● Task statement:
Pull every line containing "Toggle" from the entries.

● Information supplied:

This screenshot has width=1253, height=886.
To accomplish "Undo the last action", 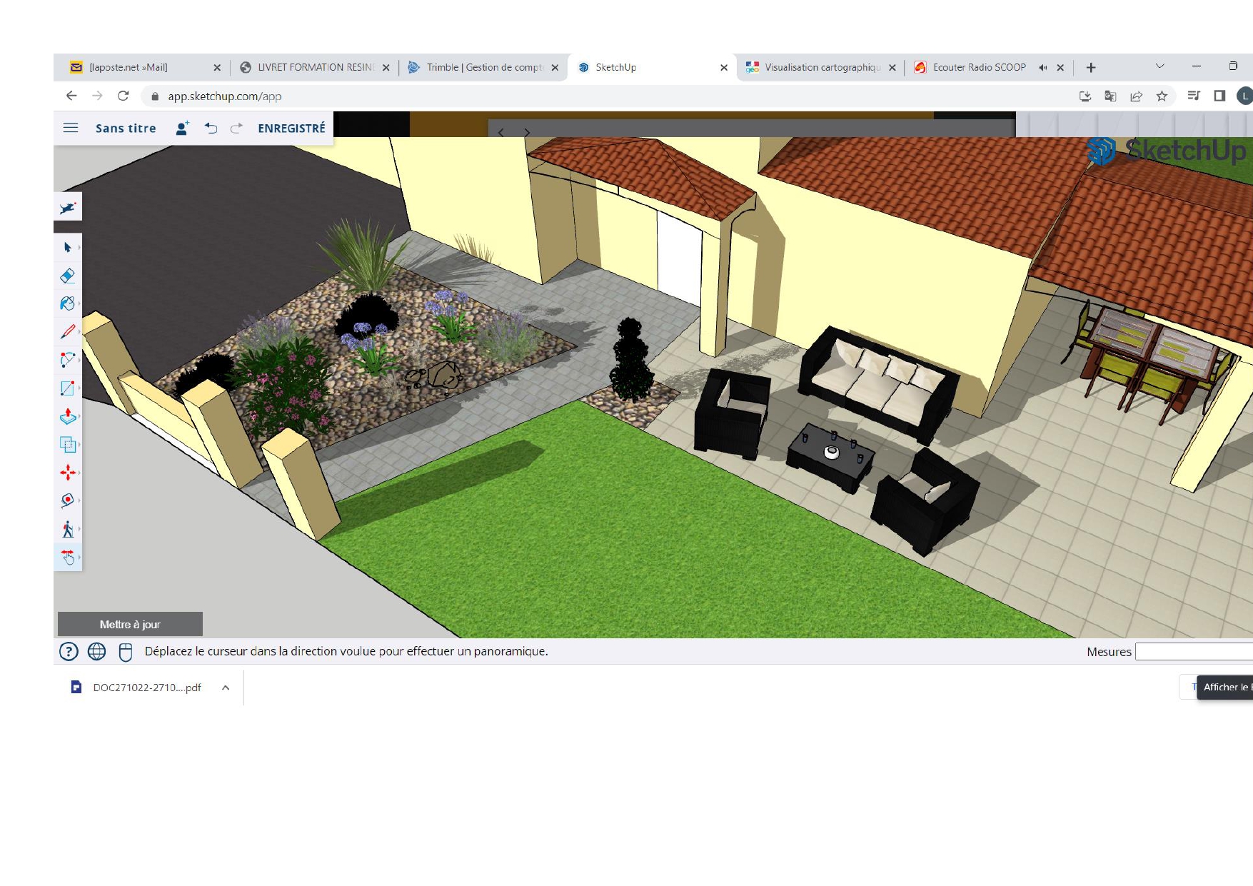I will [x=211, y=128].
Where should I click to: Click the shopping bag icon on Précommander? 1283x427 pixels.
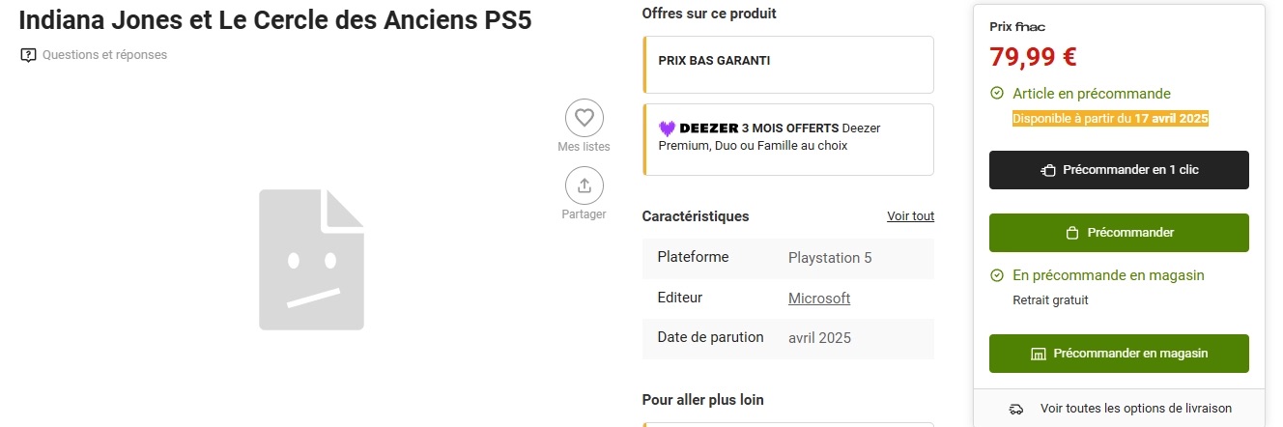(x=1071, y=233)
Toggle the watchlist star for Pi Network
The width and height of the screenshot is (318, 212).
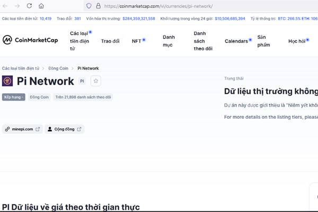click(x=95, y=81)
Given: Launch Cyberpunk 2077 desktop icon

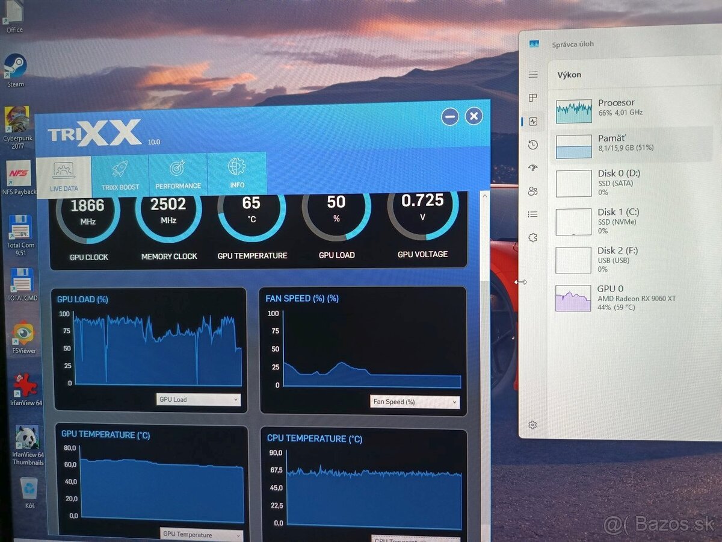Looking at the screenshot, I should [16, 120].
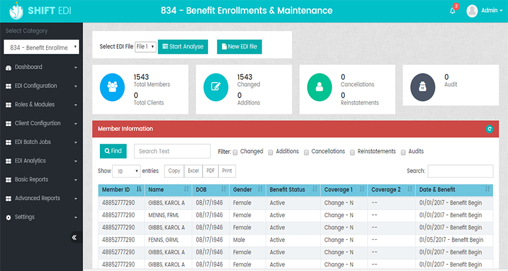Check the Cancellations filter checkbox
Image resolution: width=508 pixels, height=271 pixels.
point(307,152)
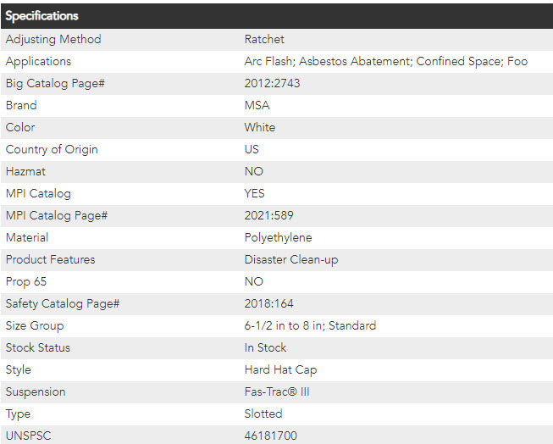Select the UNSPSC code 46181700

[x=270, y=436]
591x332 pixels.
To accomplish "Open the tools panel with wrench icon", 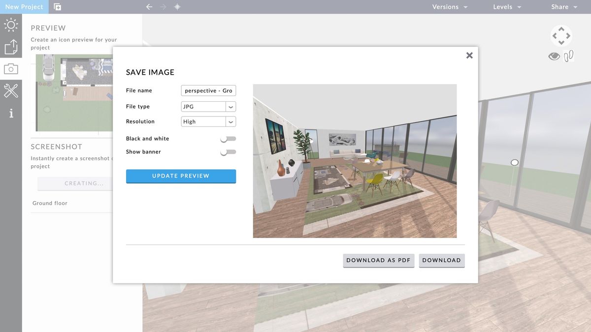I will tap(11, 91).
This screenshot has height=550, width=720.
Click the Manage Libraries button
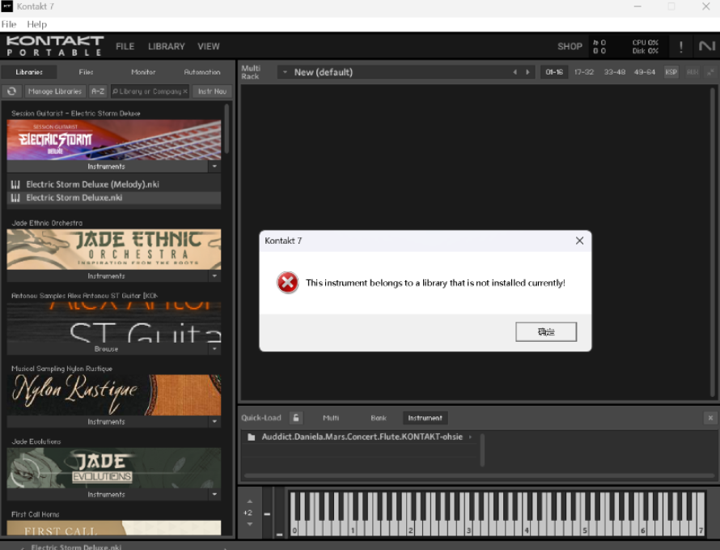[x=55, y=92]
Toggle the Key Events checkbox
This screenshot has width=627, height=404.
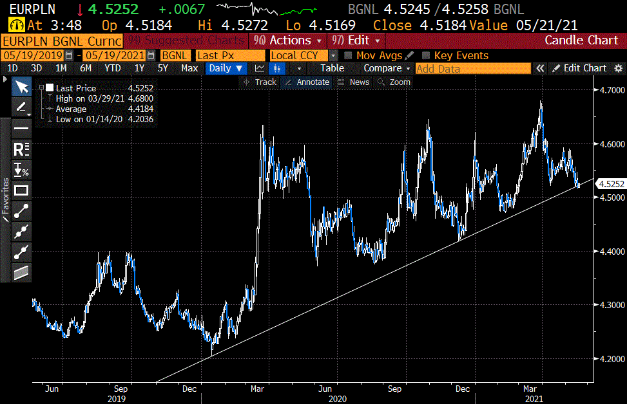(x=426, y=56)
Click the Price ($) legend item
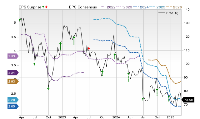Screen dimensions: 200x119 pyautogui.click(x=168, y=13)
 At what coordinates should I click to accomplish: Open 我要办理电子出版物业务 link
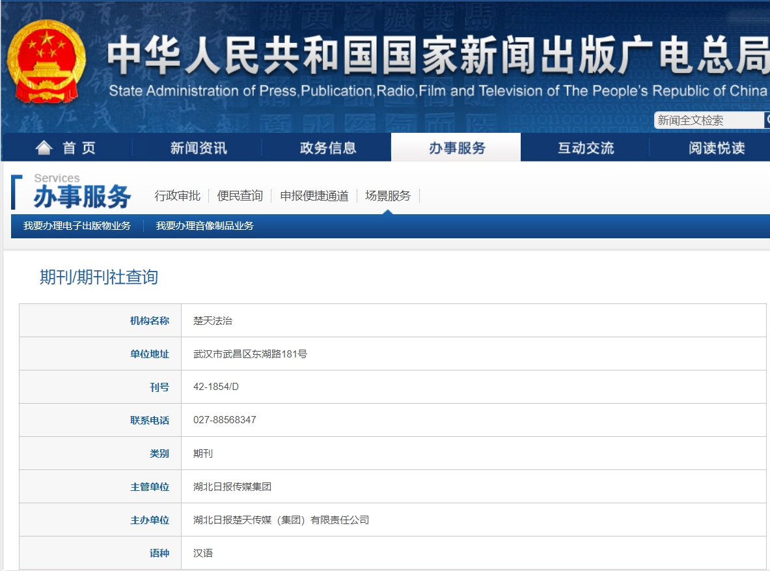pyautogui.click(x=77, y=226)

● Your solution:
Toggle the watchlist star for Pi Network
Toggle the Key Events checkbox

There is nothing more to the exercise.